Issue: I am trying to add the filename as a column in each csv
so that I know what data has come from which csv file (All files have same columns) but not able to do so.
Example csv's to work with:
# Setting up some example csv files to work with
mtcars_slim <- select(mtcars, 1:3)
write_csv(slice(mtcars_slim, 1:4), "Input data/sub folder/AA_1.csv")
write_csv(slice(mtcars_slim, 5:10), "Input data/sub folder/AAA_2.csv")
write_csv(slice(mtcars_slim, 11:1), "Input data/sub folder/BBB_3.csv")
Code I have tried below:
# this code worked but it doesn't have filename within the dataset
list.files(path = "Input data/sub folder/",
pattern="*.csv",
full.names = T) %>%
map_df(~read_csv(.)) %>%
saveRDS("output_compiled_data.rds")
So I have tried to modify above code to include filename as column to each csv file in below code chunk but it didn't work.
file_names <- list.files(path = "Input data/sub folder/",
pattern="*.csv",
full.names = T) %>%
map_df(file_names, ~read_csv(.) %>%
mutate(symbol = file_names)) %>%
saveRDS("output_compiled_data.rds")
data_tbl <- read_rds("output_compiled_data.rds")
data_tbl
CodePudding user response:
One option would be to use a named list of filenames.

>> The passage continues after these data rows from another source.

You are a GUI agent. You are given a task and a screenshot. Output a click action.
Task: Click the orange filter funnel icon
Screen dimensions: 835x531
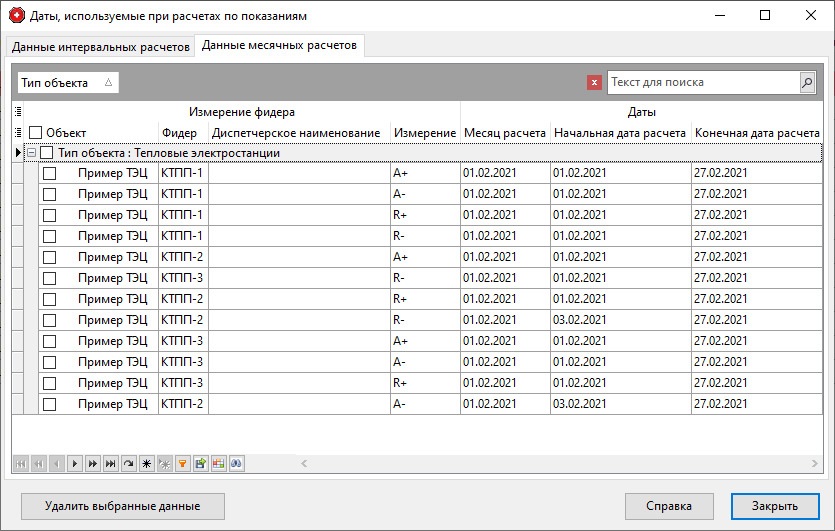182,463
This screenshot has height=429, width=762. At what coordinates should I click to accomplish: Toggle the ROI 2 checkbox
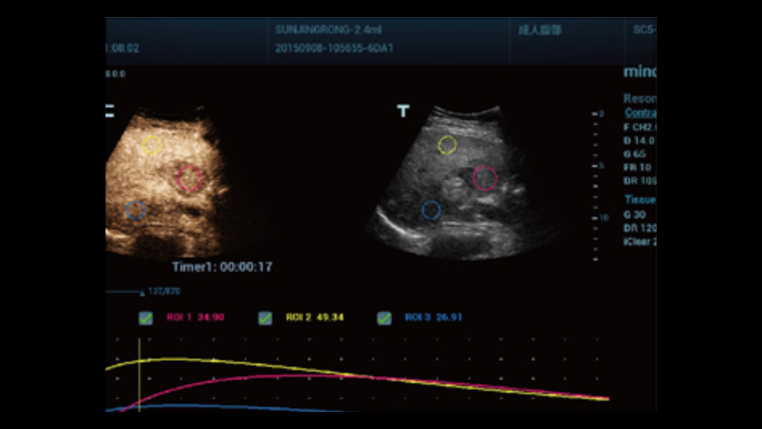[x=265, y=318]
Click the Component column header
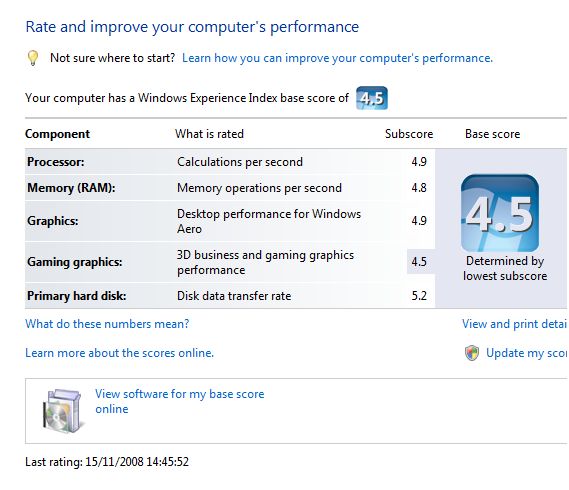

Afterwards you could add a column with the filename via the .id
argument of map_df
:
library(dplyr)
library(purrr)
library(readr)
mtcars_slim <- select(mtcars, 1:3)
write_csv(slice(mtcars_slim, 1:4), "AA_1.csv")
write_csv(slice(mtcars_slim, 5:10), "AAA_2.csv")
write_csv(slice(mtcars_slim, 11:1), "BBB_3.csv")
fn <- list.files(
path = ".",
pattern = "\\.csv",
full.names = T
)
names(fn) <- basename(fn)
map_df(fn, ~ read_csv(., show_col_types = FALSE), .id = "file")
#> # A tibble: 21 × 4
#> file mpg cyl disp
#> <chr> <dbl> <dbl> <dbl>
#> 1 AA_1.csv 21 6 160
#> 2 AA_1.csv 21 6 160
#> 3 AA_1.csv 22.8 4 108
#> 4 AA_1.csv 21.4 6 258
#> 5 AAA_2.csv 18.7 8 360
#> 6 AAA_2.csv 18.1 6 225
#> 7 AAA_2.csv 14.3 8 360
#> 8 AAA_2.csv 24.4 4 147.
#> 9 AAA_2.csv 22.8 4 141.
#> 10 AAA_2.csv 19.2 6 168.
#> # … with 11 more rows